Filebeat clients specified by ip addresses for 'force_peer'


I'm authenticating FileBeat clients on Logstash over ssl (ssl_verify_mode: force_peer).

I created self signed cert

../bin/elasticsearch-certutil ca --pem --silent --out

then generated logstash and filebeat certs

elasticsearch-certutil cert --silent --pem --in instances.yml --ca-cert ca/ca.crt --ca-key ca/ca.key --out

I created instances.yml und run elasticsearch-certutil with elasticsearch-certutil --in instances.yml ...

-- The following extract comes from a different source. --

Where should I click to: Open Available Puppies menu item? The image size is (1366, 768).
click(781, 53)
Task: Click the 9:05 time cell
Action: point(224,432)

It works but the FileBeat clients are specified in instances.yml by their ip addresses.

  - name: logstash_unit1
      - logstash
      - node1
      - localhost
  - name: filebeat
      - node1
      - node2
      - localhost

The FileBeat clients connects to logstash over proxy and their ip addresses can change.
Can i specify an address range instead of ip address?
How can i get rid of ip addresses for filebeat client certs?

Thank you

(ruflin) #2

Could you try to just remove the IP addresses and rely only the dns names?


Removed the ips and it works. Seems like ssl client-auth doesn't need the ips.

BTW Elastic is awesome :wink:

(system) #4

This topic was automatically closed 28 days after the last reply. New replies are no longer allowed.